Dr. Martin Luther King Jr.’s famous last speech: “I’ve Been to the Mountaintop was given at the Mason Temple on April 3, 1968. Dr. King was assassinated the next day.
Well, I don’t know what will happen now. We’ve got some difficult days ahead.
But it doesn’t matter with me now. Because I’ve been to the mountaintop.
And I don’t mind. Like anybody, I would like to live a long life. Longevity has its place.
But I’m not concerned about that now. I just want to do God’s will.
And He’s allowed me to go up to the mountain.
And I’ve looked over.
And I’ve seen the promised land. I may not get there with you.

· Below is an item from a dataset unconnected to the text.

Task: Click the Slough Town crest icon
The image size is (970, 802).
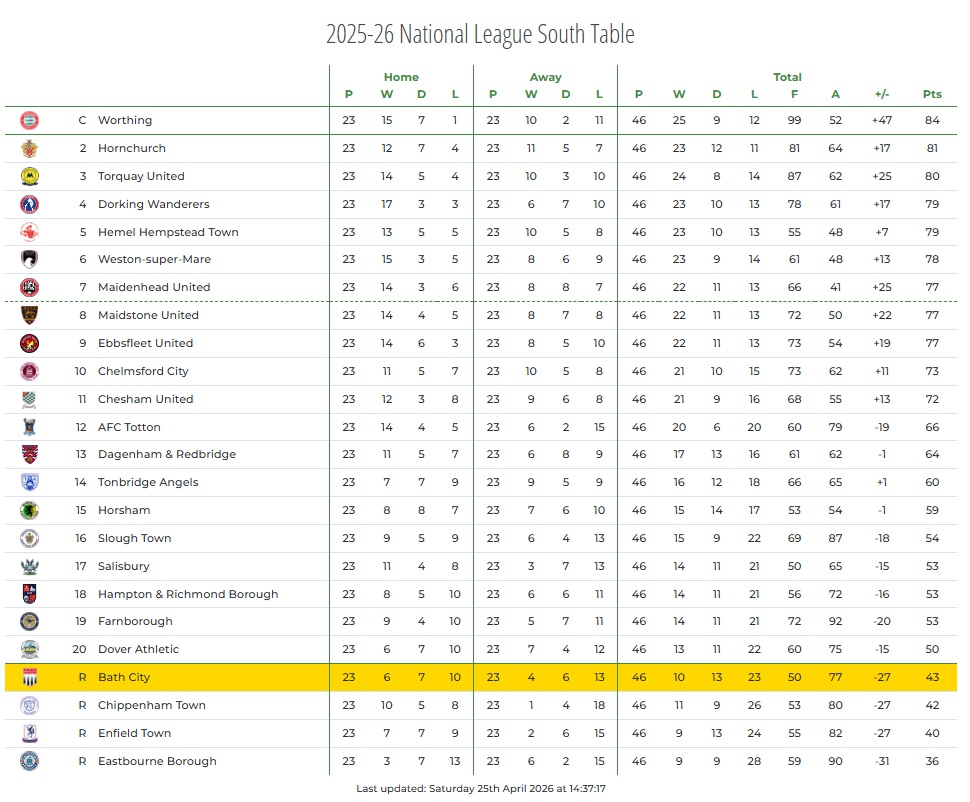Action: pyautogui.click(x=30, y=538)
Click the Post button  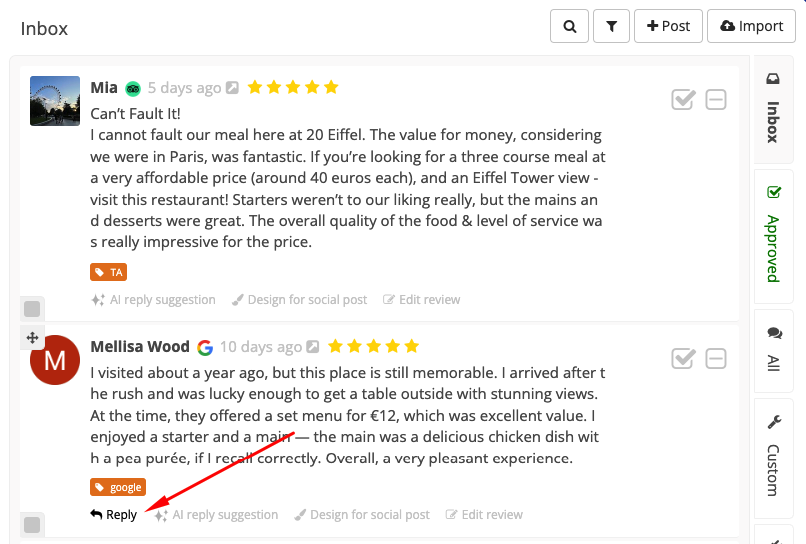(668, 26)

But I want you to know tonight, that we, as a people will get to the promised land. ~ Martin Luther King, Jr.
On April 3, 1968, Mason Temple had scheduled the Southern Christian Leadership Conference’s (SCLC) Rev. Ralph Abernathy, King’s associate, as the evening speaker, but when the 3,000 person crowd demanded to hear King, Abernathy phoned King at his room in the Lorraine Hotel and asked him to address the assembly. Dr. King, Abernathy, Andrew Young and other black leaders had come to Memphis to support 1,300 striking sanitation workers who met regularly at the church.